|Wall Street in 1850|
Is any of this accurate, and does the word mean more in addition to this?
I'm going to guess that the word comes to us from French, but beyond that, I really have no idea about its roots.
Well, I'm at least on track with my sense of finance in modern day parlance. I didn't quite get to the idea that finance is also an area of study--according to Wikipedia, that of how investors allocate assets over time under conditions of both certainty and uncertainty. The article goes on to say that a key aspect of this is the "time value of money", which states that a unit of currency is worth more today than it will be tomorrow. Hmm. I sense myself traipsing along the edge of deeper research than I am ready or willing to get into here, so let's move on to the etymological aspects.

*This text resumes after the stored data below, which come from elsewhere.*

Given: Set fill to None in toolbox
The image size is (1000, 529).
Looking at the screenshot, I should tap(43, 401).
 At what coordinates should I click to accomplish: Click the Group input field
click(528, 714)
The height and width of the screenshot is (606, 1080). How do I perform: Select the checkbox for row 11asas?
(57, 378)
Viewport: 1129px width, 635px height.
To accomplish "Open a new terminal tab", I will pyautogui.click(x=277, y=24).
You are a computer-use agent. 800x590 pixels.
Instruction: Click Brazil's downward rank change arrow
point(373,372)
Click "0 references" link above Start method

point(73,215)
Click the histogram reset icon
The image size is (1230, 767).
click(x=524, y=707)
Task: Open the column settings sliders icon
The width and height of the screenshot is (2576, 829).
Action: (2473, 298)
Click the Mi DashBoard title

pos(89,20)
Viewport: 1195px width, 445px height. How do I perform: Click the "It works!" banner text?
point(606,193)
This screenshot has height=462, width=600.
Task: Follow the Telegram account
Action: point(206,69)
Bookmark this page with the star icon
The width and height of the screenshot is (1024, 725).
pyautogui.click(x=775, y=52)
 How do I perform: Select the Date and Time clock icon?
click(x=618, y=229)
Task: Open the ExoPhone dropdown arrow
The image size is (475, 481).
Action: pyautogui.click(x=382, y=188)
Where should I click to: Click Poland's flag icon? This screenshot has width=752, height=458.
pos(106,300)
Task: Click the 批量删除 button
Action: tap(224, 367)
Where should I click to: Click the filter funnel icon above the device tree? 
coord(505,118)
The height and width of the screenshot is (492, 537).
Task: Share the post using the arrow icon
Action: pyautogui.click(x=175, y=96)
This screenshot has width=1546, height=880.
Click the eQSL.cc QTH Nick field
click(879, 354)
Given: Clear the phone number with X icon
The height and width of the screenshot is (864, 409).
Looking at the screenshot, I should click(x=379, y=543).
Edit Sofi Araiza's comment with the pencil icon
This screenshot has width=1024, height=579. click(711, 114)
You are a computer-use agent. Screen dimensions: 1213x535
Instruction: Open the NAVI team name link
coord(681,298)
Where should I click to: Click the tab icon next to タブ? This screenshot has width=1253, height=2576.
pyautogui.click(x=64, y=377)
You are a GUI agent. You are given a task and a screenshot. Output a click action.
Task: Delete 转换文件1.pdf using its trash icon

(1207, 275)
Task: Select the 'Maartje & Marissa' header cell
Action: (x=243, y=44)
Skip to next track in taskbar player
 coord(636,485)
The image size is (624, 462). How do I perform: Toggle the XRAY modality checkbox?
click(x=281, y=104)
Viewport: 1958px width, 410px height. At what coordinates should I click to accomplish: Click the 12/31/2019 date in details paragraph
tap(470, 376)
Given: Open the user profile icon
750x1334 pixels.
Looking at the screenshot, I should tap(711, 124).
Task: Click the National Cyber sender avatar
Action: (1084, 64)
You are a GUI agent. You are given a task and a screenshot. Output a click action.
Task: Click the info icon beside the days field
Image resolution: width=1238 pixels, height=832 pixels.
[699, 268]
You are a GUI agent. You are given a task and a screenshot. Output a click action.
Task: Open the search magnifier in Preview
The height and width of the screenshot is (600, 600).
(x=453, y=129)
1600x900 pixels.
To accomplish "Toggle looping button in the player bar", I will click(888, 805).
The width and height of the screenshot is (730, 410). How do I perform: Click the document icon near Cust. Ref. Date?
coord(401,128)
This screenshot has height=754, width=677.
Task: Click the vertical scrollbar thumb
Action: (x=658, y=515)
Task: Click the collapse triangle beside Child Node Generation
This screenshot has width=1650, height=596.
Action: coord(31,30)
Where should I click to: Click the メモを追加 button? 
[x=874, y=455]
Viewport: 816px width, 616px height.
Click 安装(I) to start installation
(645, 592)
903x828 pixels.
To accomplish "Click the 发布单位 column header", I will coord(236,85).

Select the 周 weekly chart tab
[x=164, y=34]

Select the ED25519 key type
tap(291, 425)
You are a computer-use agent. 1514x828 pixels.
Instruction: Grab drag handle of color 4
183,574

Fine. Or rather, fin. This is the not so mysterious root that was almost too obvious to think of. It's the old French word for limit or end, going back to the Latin finis. Interestingly, our word "fine", as in, say, fine linen, also comes from this word, but in that case it means another kind of limit--the acme, the peak. The Middle French finance meant the limiting or settling of a debt. As the Online Etymology dictionary has it, "the notion is of ending (by satisfying) something that is due". And there is a relation here between paying 'fines' and an expression of the 1300s,'to make fine'--that is to settle a matter, to make one's peace. The verb "fine", by the way, originally meant to pay a ransom or a debt, but the inverted meaning of to mean to punish by a fine came later.
"Finance", meaning settlement of debt, is from around 1400, but there were other echoes of the word that migrated from France later. It took on the above mentioned meaning of ransom in English in the mid fifteenth century. Then it grew to include taxation later in the century. It didn't come to mean the management of money in England till 1770, and the idea of 'to furnish with money' didn't come along till the late 1800s.
But when it comes to furnishing others with money, isn't that always the way?